When more than one Rasa server Pod is run on kubernetes we don't get intended results

Description of environment:- We are running rasa server and rasa action server on Kubernetes cluster. Each of the servers are running in their own container/Pod. These Pods are behind respective services. So in our test deployments we have 6 Pods as follows:-

  1. Two rasa-servers Pods
  2. Two rasa-action-servers Pods
  3. One rasa-service Pod that directs the request to rasa-server based on endpoints e.g. /webhooks
  4. Second rasa-action-service Pod directs the request to rasa-action-server based
  5. Rasa-server calls rasa-action-service via http://rasa-action-service:5055/webhook

Below is example action that we allow users to perform via rasa-server UI

  1. We allow users to fill feedback and create jira (make a call to jira API) form Registered function for ‘action_submit’.

Use case-1: When we run more than one rasa servers we don’t get the intended action such as making a call to jira API or wiki API. System ends up giving un-intended responses or behaviors

Use-case-2 When we reduce number of rasa servers to exact 1 we start getting the intended results which is system creates jira and returns the url.

What are the configuration requirement when we run rasa servers and rasa actions servers in multi fashion with many servers running on Kubernetes cluster.

I appreciate any inputs. Thanks Rahul srivastava

Hi @rssrivast, are you also running a pod for a Lock Store? From the docs:

[using a lock store] means multiple Rasa servers can be run in parallel as replicated services, and clients do not necessarily need to address the same node when sending messages for a given conversation ID.

I think the unexpected behavior could be due to this issue.

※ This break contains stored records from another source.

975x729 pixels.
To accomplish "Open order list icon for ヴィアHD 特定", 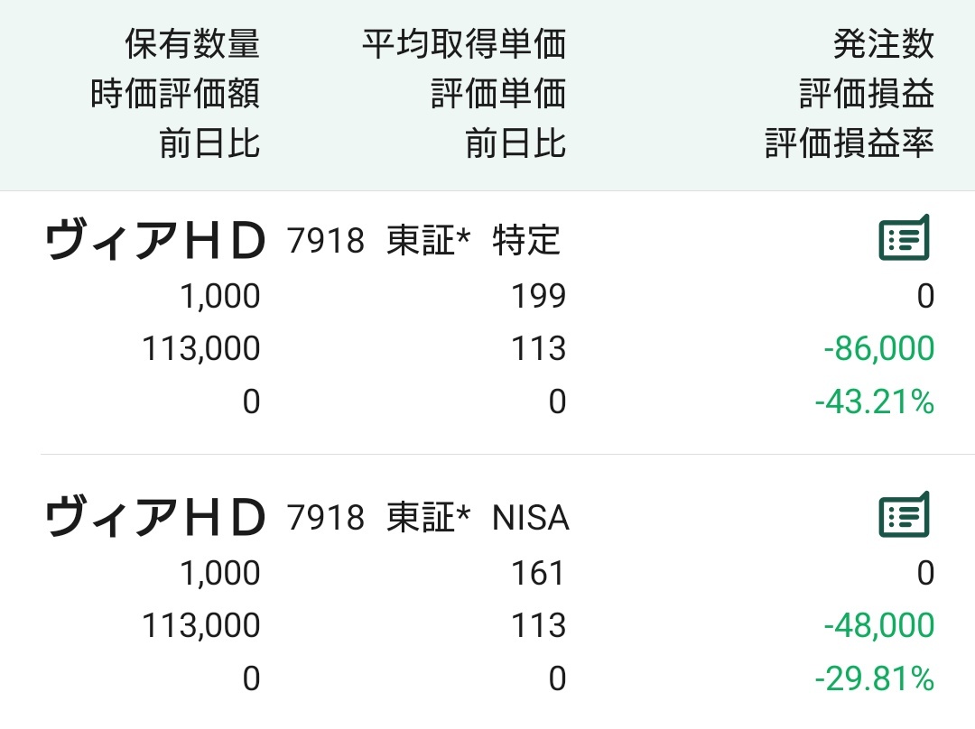I will point(904,238).
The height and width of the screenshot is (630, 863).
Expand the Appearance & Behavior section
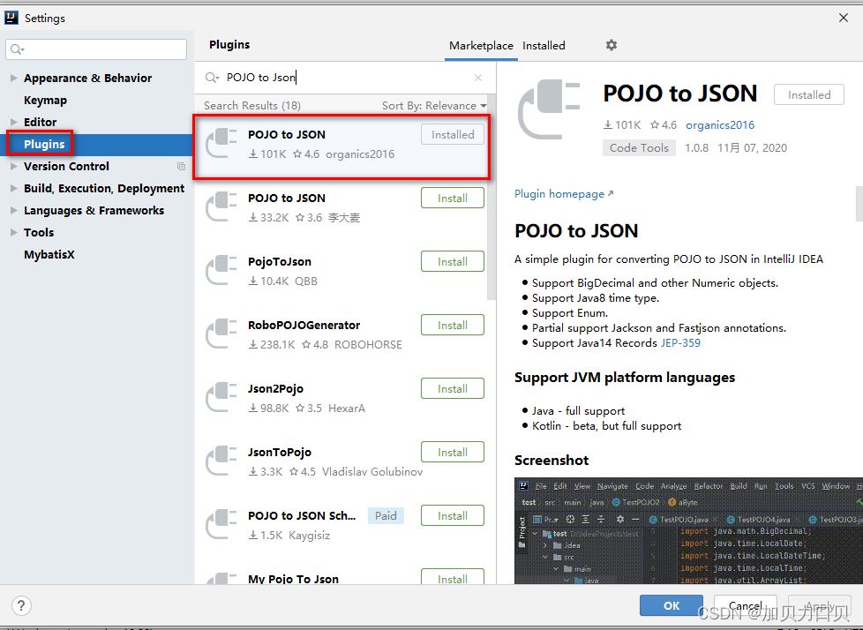click(x=13, y=79)
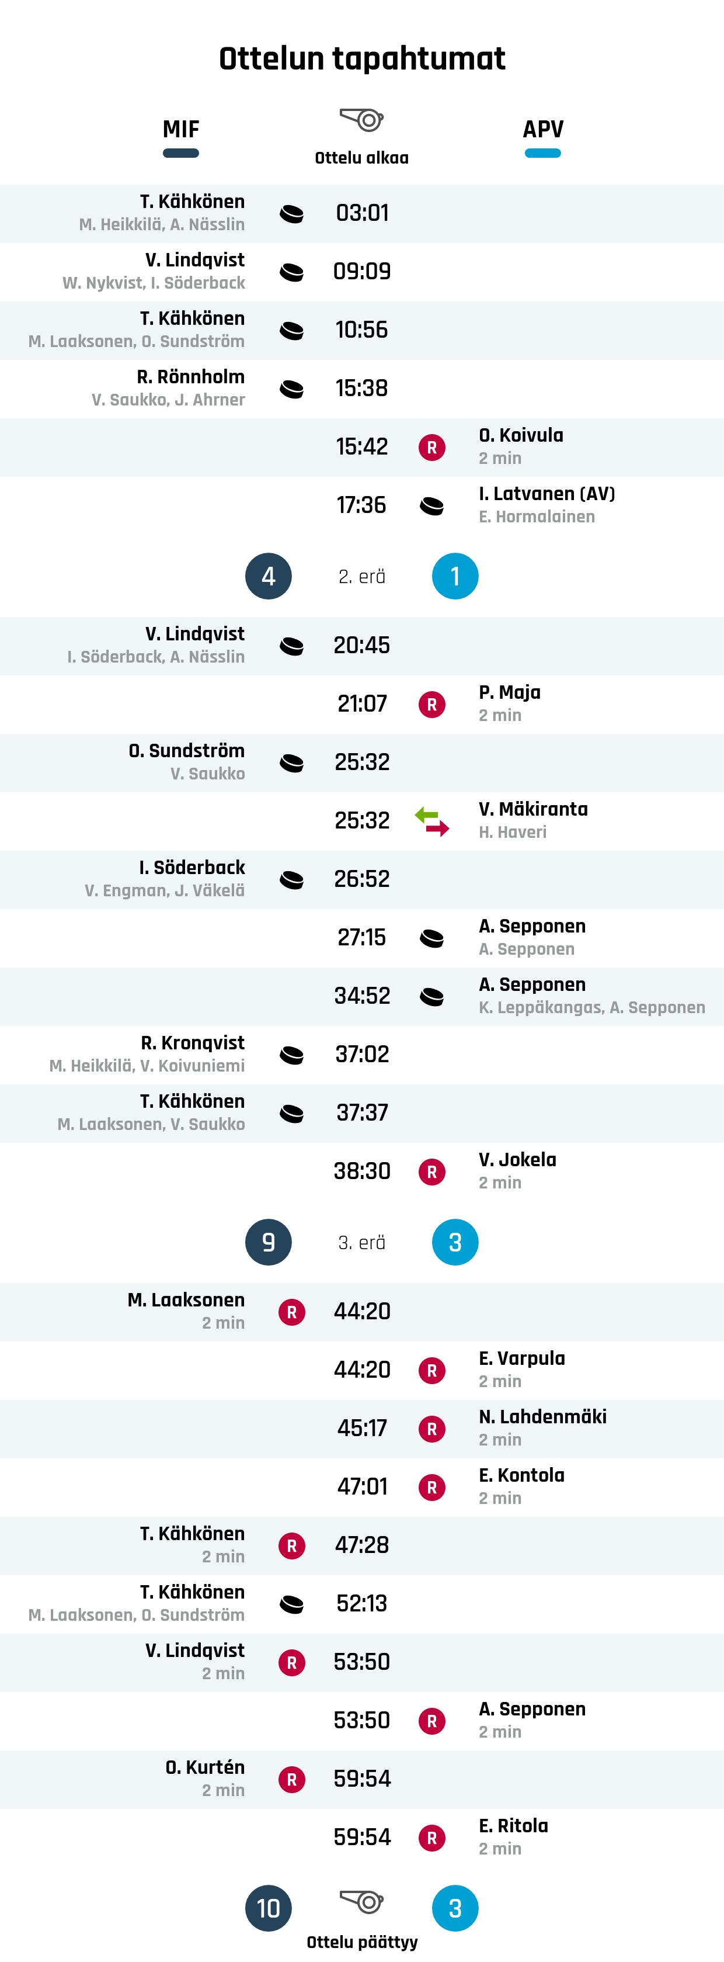Image resolution: width=724 pixels, height=1962 pixels.
Task: Select the MIF team header
Action: 180,129
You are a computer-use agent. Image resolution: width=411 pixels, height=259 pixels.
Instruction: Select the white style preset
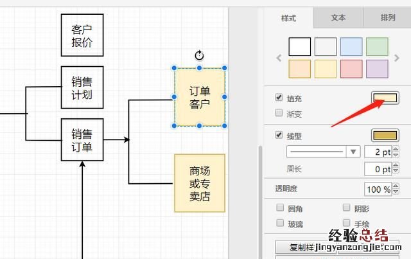(x=300, y=47)
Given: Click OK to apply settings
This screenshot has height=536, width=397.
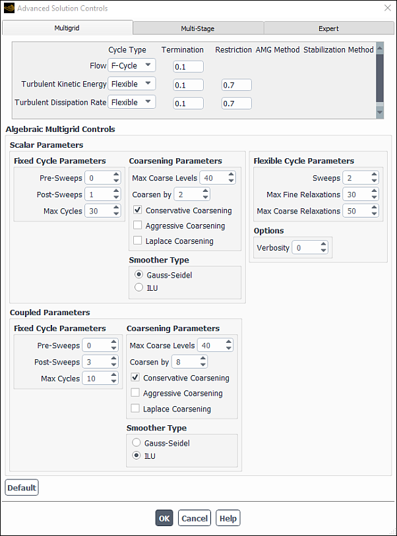Looking at the screenshot, I should [x=164, y=518].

Thanks for details. We are not running pod for a lock store. So it means if we want to run multiple rasa servers and in order to get expected behavior then we will need to also have RedisLockStore i.e redis server running as another container and follow the details as mentioned in the Lock Store document? Do we have to use redis database–> db (default: 1 ): Can I just use in memory for redis and keep db value as “0”? Also what is significance of key_prefix? What value should I put for -->key_prefix:? Can it be any alphanumeric?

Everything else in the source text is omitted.